**Prompt:** Produce an exact copy of the first line of the data below and each line after it, please, up to and including the one with "Task: Click the purple 'sc' keyword".

Saved data entries:
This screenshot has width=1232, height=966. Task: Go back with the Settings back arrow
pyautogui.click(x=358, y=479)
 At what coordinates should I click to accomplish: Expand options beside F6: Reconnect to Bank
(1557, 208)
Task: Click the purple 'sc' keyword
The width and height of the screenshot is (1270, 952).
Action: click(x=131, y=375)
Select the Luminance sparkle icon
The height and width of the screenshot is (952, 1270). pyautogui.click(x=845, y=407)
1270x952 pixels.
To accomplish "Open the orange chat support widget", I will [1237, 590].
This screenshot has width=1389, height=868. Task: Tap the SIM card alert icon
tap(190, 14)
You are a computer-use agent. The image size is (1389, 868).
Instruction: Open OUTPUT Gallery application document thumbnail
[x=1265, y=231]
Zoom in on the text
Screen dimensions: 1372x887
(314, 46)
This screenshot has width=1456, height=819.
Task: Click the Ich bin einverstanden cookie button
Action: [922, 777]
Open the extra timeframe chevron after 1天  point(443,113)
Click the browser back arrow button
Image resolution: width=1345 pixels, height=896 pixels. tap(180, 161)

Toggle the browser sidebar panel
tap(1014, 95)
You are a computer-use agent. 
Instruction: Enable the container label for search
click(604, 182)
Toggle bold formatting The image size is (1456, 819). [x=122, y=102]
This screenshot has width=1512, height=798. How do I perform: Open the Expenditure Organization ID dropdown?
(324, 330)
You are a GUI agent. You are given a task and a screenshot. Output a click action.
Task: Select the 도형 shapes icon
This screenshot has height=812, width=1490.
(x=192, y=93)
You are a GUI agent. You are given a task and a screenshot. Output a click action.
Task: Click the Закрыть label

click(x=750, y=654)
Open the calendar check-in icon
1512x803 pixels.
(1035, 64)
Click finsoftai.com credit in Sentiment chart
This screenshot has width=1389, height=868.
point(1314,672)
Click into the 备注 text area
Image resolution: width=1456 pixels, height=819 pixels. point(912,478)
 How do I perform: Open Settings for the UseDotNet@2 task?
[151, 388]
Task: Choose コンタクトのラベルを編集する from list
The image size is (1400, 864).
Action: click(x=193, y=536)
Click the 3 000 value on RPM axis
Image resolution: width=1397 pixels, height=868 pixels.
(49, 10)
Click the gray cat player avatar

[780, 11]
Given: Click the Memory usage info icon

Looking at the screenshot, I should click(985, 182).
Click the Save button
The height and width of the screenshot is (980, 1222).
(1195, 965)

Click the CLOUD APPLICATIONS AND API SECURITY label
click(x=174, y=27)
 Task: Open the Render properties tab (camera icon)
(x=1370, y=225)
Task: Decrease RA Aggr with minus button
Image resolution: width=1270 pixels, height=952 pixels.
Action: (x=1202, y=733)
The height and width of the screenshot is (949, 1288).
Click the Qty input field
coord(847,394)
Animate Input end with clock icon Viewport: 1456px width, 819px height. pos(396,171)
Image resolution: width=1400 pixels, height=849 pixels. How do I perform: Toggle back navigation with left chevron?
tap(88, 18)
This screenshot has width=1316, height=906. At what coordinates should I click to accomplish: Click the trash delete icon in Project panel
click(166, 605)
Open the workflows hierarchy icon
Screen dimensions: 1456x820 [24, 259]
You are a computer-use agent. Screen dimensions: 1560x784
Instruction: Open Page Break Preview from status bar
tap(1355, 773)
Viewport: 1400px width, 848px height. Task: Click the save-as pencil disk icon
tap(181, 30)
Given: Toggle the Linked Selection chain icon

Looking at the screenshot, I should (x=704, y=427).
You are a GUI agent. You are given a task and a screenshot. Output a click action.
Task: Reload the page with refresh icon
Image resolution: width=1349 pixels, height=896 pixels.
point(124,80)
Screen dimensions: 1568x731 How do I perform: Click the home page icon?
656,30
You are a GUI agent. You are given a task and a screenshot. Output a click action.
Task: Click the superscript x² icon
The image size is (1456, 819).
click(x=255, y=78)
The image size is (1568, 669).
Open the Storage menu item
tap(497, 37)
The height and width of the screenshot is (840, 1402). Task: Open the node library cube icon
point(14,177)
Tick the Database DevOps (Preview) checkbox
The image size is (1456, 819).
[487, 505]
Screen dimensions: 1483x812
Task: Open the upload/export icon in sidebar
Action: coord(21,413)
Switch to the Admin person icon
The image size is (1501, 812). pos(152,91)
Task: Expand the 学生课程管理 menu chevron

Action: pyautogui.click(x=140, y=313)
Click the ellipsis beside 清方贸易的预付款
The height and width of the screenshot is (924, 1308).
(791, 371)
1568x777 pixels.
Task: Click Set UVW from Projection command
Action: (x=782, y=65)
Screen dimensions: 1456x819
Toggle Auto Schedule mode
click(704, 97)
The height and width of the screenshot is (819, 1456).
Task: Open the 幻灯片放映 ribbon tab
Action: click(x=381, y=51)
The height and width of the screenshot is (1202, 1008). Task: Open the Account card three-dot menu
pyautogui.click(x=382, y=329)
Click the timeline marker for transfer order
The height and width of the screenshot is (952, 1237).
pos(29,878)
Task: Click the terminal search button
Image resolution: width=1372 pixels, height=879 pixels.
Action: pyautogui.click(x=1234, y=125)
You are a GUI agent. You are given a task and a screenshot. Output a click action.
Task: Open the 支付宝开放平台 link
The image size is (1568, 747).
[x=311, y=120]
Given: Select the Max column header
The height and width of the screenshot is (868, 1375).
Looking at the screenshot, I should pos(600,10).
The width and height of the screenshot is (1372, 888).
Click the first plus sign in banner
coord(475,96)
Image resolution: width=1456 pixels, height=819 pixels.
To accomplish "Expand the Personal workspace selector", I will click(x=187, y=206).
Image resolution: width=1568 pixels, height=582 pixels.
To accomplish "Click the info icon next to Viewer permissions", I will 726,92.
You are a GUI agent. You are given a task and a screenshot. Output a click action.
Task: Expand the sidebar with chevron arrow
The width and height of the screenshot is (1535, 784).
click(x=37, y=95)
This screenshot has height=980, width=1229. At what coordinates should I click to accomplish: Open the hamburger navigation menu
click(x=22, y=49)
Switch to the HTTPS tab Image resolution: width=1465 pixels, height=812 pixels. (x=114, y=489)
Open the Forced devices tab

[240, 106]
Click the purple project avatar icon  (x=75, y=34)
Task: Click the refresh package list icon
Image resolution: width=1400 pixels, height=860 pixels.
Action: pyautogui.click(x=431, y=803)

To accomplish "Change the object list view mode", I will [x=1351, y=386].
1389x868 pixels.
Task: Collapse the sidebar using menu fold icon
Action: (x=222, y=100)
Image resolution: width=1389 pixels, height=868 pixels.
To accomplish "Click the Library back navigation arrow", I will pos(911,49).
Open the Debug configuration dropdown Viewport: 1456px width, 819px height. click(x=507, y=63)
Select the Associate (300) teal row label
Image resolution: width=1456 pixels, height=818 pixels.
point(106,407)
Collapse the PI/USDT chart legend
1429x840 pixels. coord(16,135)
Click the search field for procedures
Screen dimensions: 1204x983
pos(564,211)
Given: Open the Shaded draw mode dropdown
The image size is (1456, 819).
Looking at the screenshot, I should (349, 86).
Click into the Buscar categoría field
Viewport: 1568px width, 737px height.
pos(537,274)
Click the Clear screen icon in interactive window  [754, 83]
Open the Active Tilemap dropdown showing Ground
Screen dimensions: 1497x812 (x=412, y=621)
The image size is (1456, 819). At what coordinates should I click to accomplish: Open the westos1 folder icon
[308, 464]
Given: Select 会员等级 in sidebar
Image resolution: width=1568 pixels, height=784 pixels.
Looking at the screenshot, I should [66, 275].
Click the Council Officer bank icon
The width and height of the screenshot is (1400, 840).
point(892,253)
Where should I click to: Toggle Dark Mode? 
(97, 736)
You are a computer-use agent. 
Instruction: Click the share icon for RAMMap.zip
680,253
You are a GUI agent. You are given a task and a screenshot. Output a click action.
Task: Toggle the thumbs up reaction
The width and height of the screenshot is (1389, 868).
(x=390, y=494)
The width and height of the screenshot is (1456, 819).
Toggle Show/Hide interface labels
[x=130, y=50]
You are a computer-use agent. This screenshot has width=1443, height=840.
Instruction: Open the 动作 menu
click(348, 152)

**Finished exercise:**
This screenshot has width=1232, height=966. Task: Go back with the Settings back arrow
pyautogui.click(x=358, y=479)
 At what coordinates should I click to accomplish: Expand options beside F6: Reconnect to Bank
(1557, 208)
Task: Click the purple 'sc' keyword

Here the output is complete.